El escrito estaba muy bien redactado, razonado, era muy persuasivo y, tras dos horas de lectura ininterrumpida, Mary Grace acabó con un dolor de cabeza espantoso. Se tomó tres analgésicos y luego se lo pasó a Sherman, que lo miró con la misma cautela con la que miraría a una serpiente cascabel.
El tercer acontecimiento, y la noticia más preocupante, llegó con una llamada del pastor Denny Ott. Wes la atendió cuando ya había oscurecido, luego entró en el despacho de su mujer y cerró la puerta.
– Era Denny -dijo.
Cuando Mary Grace vio la cara de su marido, enseguida pensó que había muerto otro cliente. Habían llegado tal cantidad de tristes llamadas desde Bowmore, que casi las preveía. -
– ¿Qué ocurre?
– Ha hablado con el sheriff. El señor Lean Gatewood no aparece por ninguna parte.
Aunque no era precisamente aprecio lo que sentían por el hombre, la noticia era perturbadora.
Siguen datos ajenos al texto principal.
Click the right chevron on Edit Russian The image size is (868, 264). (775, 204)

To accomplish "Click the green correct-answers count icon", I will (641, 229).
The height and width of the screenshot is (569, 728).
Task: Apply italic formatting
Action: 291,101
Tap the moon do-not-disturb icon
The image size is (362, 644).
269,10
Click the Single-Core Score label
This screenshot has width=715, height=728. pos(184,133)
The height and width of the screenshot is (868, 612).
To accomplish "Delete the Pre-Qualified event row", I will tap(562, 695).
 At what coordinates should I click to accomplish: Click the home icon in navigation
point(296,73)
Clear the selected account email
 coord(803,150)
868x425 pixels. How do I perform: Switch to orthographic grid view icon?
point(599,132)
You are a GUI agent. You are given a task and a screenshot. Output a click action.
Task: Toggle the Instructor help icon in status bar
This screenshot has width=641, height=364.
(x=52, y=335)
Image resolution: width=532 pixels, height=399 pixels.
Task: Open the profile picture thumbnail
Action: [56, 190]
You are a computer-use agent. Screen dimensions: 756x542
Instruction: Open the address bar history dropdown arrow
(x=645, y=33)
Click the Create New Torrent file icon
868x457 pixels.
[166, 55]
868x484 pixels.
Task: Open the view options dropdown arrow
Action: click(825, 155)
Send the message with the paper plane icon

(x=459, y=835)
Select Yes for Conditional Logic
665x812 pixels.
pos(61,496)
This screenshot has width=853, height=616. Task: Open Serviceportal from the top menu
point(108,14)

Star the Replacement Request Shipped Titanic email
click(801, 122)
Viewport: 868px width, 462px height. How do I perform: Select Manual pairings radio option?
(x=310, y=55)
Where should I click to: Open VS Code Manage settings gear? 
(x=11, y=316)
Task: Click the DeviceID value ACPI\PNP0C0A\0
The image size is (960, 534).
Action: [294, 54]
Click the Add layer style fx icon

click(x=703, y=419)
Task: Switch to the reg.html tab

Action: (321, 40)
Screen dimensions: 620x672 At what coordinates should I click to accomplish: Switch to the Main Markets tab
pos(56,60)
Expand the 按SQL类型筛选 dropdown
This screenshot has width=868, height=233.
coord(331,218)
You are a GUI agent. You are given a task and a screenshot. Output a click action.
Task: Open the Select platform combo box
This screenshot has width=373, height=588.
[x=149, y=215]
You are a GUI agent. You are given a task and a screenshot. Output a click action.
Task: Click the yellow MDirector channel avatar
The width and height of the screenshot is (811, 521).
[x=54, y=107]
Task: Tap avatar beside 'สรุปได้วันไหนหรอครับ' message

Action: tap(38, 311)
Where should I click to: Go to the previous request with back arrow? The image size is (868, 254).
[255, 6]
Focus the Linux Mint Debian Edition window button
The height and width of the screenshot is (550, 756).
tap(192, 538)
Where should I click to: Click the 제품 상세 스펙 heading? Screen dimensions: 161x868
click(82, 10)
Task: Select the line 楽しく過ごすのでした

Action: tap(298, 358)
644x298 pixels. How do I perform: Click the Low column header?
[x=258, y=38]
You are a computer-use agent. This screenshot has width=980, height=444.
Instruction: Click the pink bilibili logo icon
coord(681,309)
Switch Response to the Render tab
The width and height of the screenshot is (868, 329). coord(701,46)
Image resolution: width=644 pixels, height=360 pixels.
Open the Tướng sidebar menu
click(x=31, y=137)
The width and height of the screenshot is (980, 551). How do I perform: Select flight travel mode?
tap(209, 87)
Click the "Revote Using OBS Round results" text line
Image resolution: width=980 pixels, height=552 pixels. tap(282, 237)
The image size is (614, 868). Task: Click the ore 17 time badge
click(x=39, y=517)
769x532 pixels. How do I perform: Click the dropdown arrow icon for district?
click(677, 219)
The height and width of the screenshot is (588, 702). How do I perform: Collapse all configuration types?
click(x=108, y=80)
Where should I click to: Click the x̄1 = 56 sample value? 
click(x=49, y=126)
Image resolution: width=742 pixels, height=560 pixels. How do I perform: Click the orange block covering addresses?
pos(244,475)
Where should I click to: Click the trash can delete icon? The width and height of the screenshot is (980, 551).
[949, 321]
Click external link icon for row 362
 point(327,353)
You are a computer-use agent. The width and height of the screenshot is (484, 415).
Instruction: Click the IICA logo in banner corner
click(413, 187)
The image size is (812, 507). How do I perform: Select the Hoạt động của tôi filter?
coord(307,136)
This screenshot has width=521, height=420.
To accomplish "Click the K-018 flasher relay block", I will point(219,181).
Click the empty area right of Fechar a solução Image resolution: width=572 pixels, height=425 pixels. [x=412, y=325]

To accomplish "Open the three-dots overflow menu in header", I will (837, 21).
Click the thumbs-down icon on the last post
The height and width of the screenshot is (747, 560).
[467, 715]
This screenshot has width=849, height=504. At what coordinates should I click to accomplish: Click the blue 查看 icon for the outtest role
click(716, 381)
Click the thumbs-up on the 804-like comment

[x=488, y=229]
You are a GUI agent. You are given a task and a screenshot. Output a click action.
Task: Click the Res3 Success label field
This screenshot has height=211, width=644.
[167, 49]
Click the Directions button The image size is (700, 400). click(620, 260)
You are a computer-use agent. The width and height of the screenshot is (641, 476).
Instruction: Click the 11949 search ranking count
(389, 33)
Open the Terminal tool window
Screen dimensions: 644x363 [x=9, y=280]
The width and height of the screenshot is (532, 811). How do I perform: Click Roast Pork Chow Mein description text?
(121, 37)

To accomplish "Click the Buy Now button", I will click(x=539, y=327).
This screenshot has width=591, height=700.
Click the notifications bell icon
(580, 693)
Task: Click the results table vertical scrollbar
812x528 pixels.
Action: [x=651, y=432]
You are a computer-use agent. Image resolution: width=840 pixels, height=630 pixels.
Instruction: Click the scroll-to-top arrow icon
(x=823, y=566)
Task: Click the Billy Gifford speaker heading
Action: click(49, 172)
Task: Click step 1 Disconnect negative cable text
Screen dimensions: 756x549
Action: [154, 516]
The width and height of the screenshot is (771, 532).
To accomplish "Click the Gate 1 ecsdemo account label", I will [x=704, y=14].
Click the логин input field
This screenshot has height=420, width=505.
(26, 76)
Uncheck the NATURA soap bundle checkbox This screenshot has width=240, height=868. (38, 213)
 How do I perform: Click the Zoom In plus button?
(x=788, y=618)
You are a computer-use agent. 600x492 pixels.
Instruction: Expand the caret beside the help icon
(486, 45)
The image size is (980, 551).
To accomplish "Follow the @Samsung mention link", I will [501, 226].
Gatewood era un ingeniero industrial que había trabajado en la planta de Krane en Bowmore durante treinta y cuatro años. Hombre leal a la empresa hasta la muerte, se jubiló cuando Krane se trasladó a México y había admitido, tanto en su declaración como en las repreguntas, que la compañía le había entregado un finiquito correspondiente a tres años de salario, unos ciento noventa mil dólares. Krane no era famosa por su generosidad precisamente. Los Payton no habían encontrado a ningún otro empleado al que se le hubiera concedido un trato tan favorecedor.